On stocke aussi du gaz dans ces cavités !
Les cavités salines de la vallée de la Galaure ne sont pas seulement utilisées pour extraire du sel. Elles peuvent aussi servir à stocker du gaz. Les infrastructures de Chloralp ont permis également d’évacuer la saumure produite par le creusement d’autres immenses grottes souterraines, utilisées pour stocker du gaz naturel. La France est desservie en gaz naturel par cinq gazoducs – une partie non négligeable de gaz russe faisant toujours partie du mélange – et un réseau de 37 000 km de canalisations. Mais vu que la consommation n’est pas constante, il faut des installations de stockage pour répondre aux pics. Le stockage se fait principalement sous terre, dans des anciens gisements épuisés, dans des nappes phréatiques étanches ou dans des cavités salines expressément créées, comme ici. Depuis les années 70, on a profité de la possibilité d’écouler de la saumure via Pont-de-Claix pour creuser une autre quinzaine de cavités pour le stockage de gaz, notamment à Tersanne, où se trouvent aussi les compresseurs. On met entre deux et trois ans pour créer ces cavités à force d’eau sous pression. C’est aujourd’hui Storengy, anciennement Gaz de France, qui gère les 14 sites de stockage souterrain de gaz naturel en France, dont celui de Tersanne (qui en réalité s’étend sur plusieurs communes), une installation Seveso seuil haut, pouvant stocker 460 millions de m3 de gaz naturel. Quand je suis allé observer le site derrière les grillages, les tuyaux, les vannes, les conduites et ballons métalliques, j’ai pu prendre des photos sans me faire emmerder. Mais au marché, on m’a dit que j’avais eu de la chance : il n’est pas rare de se faire contrôler par la gendarmerie quand on tourne beaucoup dans le coin.

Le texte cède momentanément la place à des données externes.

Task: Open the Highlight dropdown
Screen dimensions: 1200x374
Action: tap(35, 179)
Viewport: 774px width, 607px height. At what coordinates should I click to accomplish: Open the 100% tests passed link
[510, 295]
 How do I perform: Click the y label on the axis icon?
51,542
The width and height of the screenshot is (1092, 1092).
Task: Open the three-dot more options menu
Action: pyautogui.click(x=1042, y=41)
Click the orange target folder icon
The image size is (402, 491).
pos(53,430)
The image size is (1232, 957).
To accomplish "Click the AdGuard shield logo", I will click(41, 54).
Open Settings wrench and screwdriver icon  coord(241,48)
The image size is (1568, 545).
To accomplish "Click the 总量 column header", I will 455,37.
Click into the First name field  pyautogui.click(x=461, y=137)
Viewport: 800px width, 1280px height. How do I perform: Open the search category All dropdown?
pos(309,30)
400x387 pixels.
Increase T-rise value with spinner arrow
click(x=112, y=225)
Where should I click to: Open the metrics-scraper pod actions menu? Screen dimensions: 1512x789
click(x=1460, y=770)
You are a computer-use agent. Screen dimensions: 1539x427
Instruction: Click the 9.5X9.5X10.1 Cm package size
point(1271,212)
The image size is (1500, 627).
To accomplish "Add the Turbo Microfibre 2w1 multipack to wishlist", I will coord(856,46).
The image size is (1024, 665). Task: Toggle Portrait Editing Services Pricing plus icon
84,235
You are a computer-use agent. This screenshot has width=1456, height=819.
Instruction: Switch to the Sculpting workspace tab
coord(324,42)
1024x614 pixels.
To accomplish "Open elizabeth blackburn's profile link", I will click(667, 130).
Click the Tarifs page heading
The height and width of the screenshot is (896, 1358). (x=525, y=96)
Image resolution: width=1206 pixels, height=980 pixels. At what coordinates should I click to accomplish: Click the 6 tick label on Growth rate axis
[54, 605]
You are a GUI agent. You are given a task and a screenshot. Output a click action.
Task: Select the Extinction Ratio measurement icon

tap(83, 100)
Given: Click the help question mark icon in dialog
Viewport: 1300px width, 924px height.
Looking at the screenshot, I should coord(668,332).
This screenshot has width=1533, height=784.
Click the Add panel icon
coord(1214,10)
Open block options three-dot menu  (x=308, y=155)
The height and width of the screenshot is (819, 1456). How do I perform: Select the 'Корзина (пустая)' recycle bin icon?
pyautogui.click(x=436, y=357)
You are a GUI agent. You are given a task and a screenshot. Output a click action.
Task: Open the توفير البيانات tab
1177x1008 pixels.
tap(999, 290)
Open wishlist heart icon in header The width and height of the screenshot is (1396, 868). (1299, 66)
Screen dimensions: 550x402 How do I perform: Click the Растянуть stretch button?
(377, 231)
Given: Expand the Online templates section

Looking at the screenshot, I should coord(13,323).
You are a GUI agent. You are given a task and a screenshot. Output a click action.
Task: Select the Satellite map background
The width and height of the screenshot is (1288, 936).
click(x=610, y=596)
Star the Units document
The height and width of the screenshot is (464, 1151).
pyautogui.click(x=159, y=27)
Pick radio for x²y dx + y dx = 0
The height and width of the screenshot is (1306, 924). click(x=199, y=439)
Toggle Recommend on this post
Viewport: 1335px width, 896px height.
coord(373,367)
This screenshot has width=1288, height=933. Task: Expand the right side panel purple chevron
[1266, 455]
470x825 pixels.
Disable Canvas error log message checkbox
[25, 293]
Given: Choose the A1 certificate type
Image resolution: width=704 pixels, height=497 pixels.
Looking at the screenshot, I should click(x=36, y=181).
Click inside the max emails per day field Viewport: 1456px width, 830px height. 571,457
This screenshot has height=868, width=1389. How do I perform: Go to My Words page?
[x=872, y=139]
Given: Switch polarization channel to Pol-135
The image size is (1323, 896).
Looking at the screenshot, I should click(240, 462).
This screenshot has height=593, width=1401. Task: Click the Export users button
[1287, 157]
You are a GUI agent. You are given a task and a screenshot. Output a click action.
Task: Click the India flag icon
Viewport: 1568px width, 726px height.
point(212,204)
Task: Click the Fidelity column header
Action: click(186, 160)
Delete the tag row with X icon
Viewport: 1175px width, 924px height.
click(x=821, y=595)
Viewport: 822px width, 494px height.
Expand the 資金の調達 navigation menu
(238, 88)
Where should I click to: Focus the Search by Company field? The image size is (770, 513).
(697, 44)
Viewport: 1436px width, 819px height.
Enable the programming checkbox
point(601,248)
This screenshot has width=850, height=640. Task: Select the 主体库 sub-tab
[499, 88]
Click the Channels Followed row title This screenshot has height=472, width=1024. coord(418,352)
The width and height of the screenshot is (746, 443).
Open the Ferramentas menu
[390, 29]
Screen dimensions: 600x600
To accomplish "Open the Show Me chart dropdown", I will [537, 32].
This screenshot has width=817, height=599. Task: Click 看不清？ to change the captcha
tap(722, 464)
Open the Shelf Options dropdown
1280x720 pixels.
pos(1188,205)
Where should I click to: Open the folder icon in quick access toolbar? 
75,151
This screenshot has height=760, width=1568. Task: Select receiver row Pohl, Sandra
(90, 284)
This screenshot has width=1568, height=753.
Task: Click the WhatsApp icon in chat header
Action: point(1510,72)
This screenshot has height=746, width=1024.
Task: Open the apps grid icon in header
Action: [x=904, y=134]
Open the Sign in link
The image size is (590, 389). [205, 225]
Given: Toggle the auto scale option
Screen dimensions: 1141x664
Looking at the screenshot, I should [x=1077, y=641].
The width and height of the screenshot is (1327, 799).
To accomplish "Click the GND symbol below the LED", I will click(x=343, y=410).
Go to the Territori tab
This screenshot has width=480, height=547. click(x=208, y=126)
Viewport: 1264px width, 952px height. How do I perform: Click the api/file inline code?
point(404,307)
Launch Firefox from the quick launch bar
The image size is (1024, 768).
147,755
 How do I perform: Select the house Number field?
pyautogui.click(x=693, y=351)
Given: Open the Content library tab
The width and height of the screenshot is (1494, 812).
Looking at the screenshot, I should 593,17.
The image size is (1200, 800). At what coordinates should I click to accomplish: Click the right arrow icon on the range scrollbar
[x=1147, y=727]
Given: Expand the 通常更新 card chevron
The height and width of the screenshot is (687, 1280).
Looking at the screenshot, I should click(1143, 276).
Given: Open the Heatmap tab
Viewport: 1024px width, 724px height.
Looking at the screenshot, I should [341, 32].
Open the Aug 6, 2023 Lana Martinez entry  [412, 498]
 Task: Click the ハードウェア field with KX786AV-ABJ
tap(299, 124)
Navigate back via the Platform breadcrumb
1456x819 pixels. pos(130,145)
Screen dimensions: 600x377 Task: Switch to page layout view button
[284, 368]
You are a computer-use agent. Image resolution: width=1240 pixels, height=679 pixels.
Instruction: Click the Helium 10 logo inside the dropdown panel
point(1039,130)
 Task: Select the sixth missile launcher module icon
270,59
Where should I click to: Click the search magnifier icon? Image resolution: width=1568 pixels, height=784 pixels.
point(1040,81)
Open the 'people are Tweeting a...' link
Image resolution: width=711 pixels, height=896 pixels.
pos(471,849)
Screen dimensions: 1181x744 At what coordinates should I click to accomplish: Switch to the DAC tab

Peur sur le saumoduc abandonné
L’arrêt du saumoduc, passant notamment dans des dizaines de kilomètres de digues le long de l’Isère et du Drac, inquiète les autorités. Si plus rien ne passe à l’intérieur, ça pourrait potentiellement fragiliser les digues. On a posé la question au Symbhi (syndicat mixte des bassins hydrauliques de l’Isère) qui nous a répondu lapidairement en avril : « À ce stade, nous n’avons pas d’éléments à communiquer concernant les conduites évoquées ». Relancé un mois plus tard, il n’est toujours pas « en mesure de communiquer sur le sujet ».